At the Institute for Language and Folk Culture (Isof), they have worked extensively with dialect collection, primarily between 1935 and 1970, when researchers traveled around the country recording how people spoke.
The initial purpose was largely to preserve traditional dialects, explains Annette C Torensjö, head of the Department of Archives and Research in Uppsala at Isof.
The recordings were used for many years mainly by researchers, but last year, the KB-Lab at the Royal Library got in touch. Leonora Vesterbacka is a senior data scientist and leads a project to train speech-to-text models, which "translate" speech into written text.
A Small Part of Swedish
American AI models are often trained on massive multilingualism, and then the Swedish part becomes very small.
There is a model from Open AI called Whisper, which is trained on 680,000 hours of various languages, of which around 2,000 hours are Swedish. That's 0.3 percent Swedish, explains Leonora Vesterbacka.
The models work well on standard Swedish, but worse on dialects.
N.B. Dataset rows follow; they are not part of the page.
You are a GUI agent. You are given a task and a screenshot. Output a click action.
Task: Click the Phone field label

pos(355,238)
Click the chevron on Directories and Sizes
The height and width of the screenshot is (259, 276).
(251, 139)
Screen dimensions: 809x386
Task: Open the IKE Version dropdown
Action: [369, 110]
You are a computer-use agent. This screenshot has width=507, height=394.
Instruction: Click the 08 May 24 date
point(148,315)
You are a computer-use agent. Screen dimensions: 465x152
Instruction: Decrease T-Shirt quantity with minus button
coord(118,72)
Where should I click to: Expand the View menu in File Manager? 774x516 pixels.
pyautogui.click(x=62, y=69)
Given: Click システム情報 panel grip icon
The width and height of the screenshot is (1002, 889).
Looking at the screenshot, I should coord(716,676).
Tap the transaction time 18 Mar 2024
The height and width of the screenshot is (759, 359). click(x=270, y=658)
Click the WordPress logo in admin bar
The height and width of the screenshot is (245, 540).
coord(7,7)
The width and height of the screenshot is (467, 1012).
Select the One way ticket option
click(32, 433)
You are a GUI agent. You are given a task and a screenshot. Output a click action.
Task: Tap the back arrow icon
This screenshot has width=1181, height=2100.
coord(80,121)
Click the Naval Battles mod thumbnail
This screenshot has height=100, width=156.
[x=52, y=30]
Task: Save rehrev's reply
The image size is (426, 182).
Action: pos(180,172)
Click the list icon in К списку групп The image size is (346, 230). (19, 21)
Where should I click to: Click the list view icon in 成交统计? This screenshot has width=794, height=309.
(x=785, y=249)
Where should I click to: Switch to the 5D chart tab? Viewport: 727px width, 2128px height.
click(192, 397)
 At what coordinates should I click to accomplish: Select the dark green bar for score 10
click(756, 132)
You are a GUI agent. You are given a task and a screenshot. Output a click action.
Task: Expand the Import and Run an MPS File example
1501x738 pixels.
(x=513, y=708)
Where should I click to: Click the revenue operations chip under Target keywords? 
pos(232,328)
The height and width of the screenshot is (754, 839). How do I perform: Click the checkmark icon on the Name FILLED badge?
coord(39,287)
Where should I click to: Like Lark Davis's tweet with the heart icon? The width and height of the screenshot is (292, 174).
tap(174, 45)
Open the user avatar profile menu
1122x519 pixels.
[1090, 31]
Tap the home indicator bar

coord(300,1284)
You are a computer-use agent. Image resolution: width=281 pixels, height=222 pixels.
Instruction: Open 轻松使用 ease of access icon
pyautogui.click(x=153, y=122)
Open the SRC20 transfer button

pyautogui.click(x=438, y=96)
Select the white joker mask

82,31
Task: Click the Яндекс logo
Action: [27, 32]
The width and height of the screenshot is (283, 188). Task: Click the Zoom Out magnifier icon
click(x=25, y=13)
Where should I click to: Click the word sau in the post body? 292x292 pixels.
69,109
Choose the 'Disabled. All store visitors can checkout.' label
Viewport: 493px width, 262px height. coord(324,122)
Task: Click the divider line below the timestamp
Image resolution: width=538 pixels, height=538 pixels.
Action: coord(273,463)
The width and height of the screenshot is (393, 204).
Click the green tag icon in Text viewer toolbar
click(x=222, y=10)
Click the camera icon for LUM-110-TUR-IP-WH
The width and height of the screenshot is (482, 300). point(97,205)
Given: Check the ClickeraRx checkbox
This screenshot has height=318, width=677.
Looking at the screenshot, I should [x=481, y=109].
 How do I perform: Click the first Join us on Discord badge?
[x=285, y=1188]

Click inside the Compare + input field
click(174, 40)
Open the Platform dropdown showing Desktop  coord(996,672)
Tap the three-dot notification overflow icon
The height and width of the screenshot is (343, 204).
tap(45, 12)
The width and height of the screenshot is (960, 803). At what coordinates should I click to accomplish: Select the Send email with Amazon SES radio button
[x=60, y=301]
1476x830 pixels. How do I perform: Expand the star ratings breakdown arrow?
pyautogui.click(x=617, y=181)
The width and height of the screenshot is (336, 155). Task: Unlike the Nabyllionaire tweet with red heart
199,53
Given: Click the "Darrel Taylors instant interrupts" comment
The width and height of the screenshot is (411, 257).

That's where the Halland dialects, and others who had their dialects recorded, come in.
If someone had told me in the 1980s that the new gold would be an old weird roll of recordings in an archive, I would have thought they were joking.
They also use protocols and recordings from the Riksdag Administration.
They are responsible for recording what is said in the Riksdag and then making it available and releasing protocols. This has been going on for a long time.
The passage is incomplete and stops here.